Privacy Policy

1. Introduction

Indigo Labs Ltd ("we", "our", or "us") operates the Needlework cross-stitch pattern generation platform ("the Service"). We are committed to protecting your privacy and handling your personal data in accordance with the UK General Data Protection Regulation (UK GDPR) and the Data Protection Act 2018.

This Privacy Policy explains how we collect, use, store, and protect your personal information when you use our Service.

2. Data Controller

Indigo Labs Ltd is the data controller responsible for your personal data.

If you have any questions about this Privacy Policy or our data practices, please contact us at: privacy@indigo-labs.co.uk

3. Information We Collect

3.1 Account Information

When you create an account, we collect:

• Email address
• Display name (if provided)
• Profile picture (if you sign in via a third-party provider such as Google)
• Authentication credentials (managed securely by Firebase Authentication)

3.2 Pattern and Usage Data

When you use our Service, we collect:

• Patterns you create and save
• Images you upload for pattern generation
• Your thread stock preferences
• Application settings and preferences

3.3 Payment Information (When Applicable)

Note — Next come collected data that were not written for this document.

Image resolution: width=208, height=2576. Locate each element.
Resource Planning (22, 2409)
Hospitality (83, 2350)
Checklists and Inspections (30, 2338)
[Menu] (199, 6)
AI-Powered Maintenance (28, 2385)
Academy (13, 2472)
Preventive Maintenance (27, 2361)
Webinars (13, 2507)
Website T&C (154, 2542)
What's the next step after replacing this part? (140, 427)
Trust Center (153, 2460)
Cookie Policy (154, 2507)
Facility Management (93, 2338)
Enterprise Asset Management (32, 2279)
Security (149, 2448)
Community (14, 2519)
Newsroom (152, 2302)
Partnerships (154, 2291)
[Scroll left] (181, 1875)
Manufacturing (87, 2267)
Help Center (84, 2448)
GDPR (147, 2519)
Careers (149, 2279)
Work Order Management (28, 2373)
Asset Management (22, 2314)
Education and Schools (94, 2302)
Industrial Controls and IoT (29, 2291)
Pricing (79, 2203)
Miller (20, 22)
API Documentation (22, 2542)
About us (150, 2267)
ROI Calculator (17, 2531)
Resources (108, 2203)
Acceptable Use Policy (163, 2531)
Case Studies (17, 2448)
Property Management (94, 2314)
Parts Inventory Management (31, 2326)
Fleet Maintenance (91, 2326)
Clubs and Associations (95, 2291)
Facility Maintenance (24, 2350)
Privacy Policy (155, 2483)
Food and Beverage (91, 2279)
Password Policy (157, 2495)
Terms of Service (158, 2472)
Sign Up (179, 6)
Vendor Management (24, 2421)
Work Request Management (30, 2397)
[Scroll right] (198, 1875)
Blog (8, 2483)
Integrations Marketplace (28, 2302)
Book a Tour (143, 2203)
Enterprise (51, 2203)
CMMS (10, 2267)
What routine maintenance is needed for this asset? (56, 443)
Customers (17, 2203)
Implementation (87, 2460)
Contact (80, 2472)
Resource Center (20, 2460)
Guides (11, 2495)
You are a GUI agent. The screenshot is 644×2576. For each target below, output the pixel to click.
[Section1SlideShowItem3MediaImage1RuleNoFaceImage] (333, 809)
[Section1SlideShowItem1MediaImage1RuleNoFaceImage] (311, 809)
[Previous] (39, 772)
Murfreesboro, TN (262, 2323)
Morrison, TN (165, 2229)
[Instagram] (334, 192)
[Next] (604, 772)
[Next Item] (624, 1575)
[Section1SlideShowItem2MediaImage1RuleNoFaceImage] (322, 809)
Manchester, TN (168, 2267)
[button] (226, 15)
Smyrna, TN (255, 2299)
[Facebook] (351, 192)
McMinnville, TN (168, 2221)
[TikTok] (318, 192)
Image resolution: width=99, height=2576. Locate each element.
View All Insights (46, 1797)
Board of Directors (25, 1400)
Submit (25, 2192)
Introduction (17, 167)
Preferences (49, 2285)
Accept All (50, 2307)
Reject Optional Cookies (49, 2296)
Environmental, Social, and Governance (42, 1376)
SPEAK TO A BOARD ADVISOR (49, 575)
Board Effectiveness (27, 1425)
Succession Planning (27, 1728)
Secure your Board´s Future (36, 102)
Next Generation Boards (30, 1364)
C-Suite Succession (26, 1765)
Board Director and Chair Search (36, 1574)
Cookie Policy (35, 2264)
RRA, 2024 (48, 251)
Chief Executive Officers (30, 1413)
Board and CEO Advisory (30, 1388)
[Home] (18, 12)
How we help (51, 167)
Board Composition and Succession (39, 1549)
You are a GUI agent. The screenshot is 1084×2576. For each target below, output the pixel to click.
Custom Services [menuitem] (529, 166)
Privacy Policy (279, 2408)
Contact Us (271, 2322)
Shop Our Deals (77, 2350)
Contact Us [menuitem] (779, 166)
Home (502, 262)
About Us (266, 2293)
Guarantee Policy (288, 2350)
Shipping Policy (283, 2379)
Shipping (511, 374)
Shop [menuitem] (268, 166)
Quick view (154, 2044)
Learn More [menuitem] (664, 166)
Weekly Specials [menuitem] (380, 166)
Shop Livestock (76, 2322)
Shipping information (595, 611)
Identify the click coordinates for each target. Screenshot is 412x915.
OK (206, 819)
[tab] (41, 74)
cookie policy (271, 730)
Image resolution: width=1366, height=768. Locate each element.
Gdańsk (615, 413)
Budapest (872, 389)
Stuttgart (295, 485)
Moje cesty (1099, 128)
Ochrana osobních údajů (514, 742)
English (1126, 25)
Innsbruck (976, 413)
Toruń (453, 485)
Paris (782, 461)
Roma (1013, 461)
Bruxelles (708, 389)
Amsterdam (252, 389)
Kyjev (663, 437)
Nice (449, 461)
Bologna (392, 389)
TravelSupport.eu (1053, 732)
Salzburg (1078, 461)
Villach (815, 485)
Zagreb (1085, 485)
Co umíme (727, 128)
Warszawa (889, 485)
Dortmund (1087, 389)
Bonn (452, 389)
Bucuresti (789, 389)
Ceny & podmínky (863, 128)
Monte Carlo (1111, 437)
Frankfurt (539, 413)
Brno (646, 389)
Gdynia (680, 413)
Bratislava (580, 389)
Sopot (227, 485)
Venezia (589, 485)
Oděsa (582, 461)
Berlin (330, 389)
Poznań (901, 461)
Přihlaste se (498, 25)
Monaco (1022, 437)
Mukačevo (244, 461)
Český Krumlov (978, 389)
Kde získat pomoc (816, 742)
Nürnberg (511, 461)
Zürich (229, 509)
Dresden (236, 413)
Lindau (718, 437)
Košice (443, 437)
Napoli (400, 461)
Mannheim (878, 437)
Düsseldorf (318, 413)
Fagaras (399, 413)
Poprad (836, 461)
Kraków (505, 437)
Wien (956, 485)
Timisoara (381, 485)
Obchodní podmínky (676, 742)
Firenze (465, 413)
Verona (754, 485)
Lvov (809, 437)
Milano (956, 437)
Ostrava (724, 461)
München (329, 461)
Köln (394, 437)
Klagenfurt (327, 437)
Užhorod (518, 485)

If you subscribe to a paid plan, payment processing is handled by Stripe. We do not store your full payment card details on our servers. Stripe may collect:

• Payment card details (stored securely by Stripe)
• Billing address
• Transaction history

Please refer to Stripe's Privacy Policy for more information on how they handle your payment data.

3.4 Technical Data

We automatically collect certain technical information:

• IP address
• Browser type and version
• Device type and operating system
• Time zone and location (country level)
• Usage patterns and feature interactions

4. How We Use Your Information

We use your personal data to:

• Provide and maintain the Service
• Create and manage your account
• Store and display your saved patterns
• Process payments and manage subscriptions
• Send service-related communications (e.g., account verification, password resets)
• Improve and develop new features
• Ensure the security and integrity of our Service
• Comply with legal obligations

5. Legal Basis for Processing

We process your personal data on the following legal grounds:

• Contract: Processing necessary to provide the Service you have requested
• Legitimate interests: To improve our Service, ensure security, and prevent fraud
• Consent: Where you have given explicit consent for specific processing activities
• Legal obligation: To comply with applicable laws and regulations

6. Data Storage and Security

Your data is stored securely using industry-standard cloud infrastructure provided by Google Cloud Platform. We implement appropriate technical and organisational measures to protect your personal data, including:

• Encryption in transit (TLS/SSL)
• Encryption at rest
• Regular security assessments
• Access controls and authentication

While we take all reasonable precautions, no method of transmission over the internet or electronic storage is 100% secure.

7. Data Retention

We retain your personal data for as long as necessary to:

• Provide the Service to you
• Comply with legal obligations
• Resolve disputes and enforce our agreements

When you delete your account, we will delete or anonymise your personal data within 30 days, except where we are required to retain it for legal purposes.

8. Third-Party Services

We use the following third-party services to operate the Service:

• Google Firebase: Authentication and user management
• Google Cloud Platform: Hosting, storage, and database services
• Stripe: Payment processing (for paid subscriptions)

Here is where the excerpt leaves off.